Abstract A11: Biophysical characterization of the b-HLH-LZ of deltaMax

Abstract

Abstract Myc proteins (N-, L- and c-Myc) are transcriptional regulators with a broad spectrum of target genes. While essential for development, cell growth and proliferation as well as apoptosis, they play a major role in cancer onset and progression when deregulated. Myc protein functions depend on their heterodimerization with Max, another transcriptional regulator capable of forming a homodimer and antagonizing c-Myc transcriptional regulation. Recent studies have shown that c-Myc can control the alternative splicing of Max's pre-messenger RNA to produce a c-terminal truncated isoform called deltaMax. The ratio of deltaMax/WT-Max (p21) in cancer cells correlates with increased malignancy. In addition to producing a shorter gene product, the alternative splicing (exon-inclusion) generates a change in sequence in the LZ. The LZ domain is an integral and crucial part of the b-HLH-LZ motif of Max controlling its homodimerization and specific heterodimerization with c-Myc as well as binding to the E-box sequences found in gene promoters and enhancers.
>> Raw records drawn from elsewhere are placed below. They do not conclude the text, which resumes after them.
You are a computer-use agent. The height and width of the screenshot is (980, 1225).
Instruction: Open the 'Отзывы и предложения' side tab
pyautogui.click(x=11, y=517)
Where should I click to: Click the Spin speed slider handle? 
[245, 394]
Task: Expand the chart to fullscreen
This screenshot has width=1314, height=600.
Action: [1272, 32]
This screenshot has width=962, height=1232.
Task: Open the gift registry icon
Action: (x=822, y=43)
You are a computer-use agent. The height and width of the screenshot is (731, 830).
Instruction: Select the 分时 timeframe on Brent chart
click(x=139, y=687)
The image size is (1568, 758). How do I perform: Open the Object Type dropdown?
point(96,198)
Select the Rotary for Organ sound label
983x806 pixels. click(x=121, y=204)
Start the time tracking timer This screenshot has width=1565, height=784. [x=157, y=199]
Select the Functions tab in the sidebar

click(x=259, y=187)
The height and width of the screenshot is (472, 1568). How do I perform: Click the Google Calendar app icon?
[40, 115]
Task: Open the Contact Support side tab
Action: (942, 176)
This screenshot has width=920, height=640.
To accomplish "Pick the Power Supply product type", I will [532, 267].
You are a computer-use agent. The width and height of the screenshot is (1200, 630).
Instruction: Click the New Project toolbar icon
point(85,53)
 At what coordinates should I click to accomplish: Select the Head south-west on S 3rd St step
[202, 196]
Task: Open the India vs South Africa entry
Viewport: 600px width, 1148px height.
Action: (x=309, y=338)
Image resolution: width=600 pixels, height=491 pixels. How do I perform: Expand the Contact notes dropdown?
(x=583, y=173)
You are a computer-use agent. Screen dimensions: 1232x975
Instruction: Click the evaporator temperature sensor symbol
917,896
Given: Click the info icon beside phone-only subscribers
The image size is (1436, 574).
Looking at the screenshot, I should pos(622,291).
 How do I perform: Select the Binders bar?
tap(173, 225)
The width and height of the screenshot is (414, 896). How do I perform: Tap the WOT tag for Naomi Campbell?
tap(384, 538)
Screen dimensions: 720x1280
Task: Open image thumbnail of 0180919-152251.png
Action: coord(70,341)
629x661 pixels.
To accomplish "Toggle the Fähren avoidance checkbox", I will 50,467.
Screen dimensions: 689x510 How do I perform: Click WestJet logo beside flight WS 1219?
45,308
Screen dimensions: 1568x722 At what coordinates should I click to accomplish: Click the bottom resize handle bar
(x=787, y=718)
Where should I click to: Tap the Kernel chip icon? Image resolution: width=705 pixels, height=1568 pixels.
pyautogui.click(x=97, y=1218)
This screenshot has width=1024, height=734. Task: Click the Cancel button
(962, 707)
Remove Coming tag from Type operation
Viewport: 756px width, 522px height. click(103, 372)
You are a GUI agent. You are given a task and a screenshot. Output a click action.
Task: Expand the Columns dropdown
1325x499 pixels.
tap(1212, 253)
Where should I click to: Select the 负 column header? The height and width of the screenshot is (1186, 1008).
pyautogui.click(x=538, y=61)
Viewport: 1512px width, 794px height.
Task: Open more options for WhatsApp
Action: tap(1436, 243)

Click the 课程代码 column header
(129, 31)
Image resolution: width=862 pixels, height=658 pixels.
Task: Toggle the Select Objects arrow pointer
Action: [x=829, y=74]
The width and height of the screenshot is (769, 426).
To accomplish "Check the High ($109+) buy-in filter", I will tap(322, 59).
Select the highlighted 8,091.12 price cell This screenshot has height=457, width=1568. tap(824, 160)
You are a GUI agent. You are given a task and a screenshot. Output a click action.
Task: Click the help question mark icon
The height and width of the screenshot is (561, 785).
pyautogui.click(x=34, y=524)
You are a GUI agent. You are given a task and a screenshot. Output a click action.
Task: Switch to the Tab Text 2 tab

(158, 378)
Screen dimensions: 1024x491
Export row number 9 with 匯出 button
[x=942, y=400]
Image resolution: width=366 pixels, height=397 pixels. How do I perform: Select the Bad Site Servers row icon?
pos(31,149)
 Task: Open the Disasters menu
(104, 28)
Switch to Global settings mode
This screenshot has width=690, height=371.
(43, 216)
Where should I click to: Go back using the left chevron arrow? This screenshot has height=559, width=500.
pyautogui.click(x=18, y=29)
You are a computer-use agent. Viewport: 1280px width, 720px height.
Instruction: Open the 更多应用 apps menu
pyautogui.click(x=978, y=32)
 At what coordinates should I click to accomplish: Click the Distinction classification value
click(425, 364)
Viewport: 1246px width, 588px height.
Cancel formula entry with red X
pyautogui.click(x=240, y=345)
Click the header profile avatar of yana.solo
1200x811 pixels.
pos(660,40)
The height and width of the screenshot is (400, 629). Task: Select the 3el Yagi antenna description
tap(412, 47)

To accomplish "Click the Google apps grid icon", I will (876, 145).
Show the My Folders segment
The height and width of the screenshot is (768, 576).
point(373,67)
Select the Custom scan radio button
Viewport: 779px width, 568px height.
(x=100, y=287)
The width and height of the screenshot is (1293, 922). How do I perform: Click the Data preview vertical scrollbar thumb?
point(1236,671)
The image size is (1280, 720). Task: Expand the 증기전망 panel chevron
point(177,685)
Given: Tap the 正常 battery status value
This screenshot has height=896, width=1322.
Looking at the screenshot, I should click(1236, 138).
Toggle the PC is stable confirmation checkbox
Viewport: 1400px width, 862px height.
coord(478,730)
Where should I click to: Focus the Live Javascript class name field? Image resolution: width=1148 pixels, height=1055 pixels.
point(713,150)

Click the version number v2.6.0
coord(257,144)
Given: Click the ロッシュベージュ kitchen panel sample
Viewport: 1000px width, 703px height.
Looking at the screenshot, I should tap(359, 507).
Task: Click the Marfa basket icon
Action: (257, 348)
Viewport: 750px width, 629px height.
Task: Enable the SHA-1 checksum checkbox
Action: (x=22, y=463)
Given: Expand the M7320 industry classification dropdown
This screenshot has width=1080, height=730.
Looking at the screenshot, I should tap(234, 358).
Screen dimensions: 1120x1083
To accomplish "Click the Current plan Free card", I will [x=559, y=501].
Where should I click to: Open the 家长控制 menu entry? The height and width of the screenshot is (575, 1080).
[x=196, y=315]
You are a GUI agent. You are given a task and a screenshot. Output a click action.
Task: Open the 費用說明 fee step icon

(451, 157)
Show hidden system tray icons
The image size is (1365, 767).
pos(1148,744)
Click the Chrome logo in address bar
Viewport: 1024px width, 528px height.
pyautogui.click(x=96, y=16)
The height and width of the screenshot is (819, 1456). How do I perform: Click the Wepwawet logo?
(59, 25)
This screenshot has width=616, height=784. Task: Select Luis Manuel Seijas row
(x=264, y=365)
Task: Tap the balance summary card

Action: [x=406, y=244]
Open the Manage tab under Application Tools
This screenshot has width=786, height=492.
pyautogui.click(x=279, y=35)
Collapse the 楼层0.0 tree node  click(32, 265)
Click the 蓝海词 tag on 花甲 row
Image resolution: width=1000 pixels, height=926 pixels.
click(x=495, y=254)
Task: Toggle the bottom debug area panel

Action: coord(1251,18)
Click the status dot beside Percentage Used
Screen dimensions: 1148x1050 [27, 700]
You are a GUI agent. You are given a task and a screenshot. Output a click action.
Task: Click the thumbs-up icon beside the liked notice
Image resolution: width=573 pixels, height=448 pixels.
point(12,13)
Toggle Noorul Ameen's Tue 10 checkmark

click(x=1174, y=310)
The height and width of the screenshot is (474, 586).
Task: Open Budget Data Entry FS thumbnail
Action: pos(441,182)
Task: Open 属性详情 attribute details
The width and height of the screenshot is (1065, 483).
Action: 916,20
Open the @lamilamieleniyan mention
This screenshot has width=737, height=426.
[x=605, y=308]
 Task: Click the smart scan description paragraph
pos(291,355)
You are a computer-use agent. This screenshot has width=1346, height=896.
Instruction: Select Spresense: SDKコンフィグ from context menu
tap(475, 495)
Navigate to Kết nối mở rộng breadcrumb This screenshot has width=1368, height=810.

Whereas it has been demonstrated that deltaMax increases c-Myc transcriptional activities, the underlying mechanisms have not been elucidated yet. Here, we provide original insights into such mechanisms. First, we show that contrary to the WT motif, the b-HLH-LZ of deltaMax does not homodimerize. In addition, while the b-HLH-LZ of deltaMax can still heterodimerize with the b-HLH-LZ of c-Myc, it can no longer compete with the binding of the heterodimer to E-box sequences. Taken together, our results demonstrate that deltaMax can maximize the amount of c-Myc bound target gene promoters and enhancers and explain how deltaMax and the ratio of deltaMax/WT-Max (p21) in cancer cells can increase c-Myc oncogenic activities. Citation Format: Loïka Maltais, Cynthia Tremblay, Mikaël Bédard, Martin Montagne, Pierre Lavigne. Biophysical characterization of the b-HLH-LZ of deltaMax. [abstract]. In: Proceedings of the AACR Special Conference on Myc: From Biology to Therapy; Jan 7-10, 2015; La Jolla, CA. Philadelphia (PA): AACR; Mol Cancer Res 2015;13(10 Suppl):Abstract nr A11.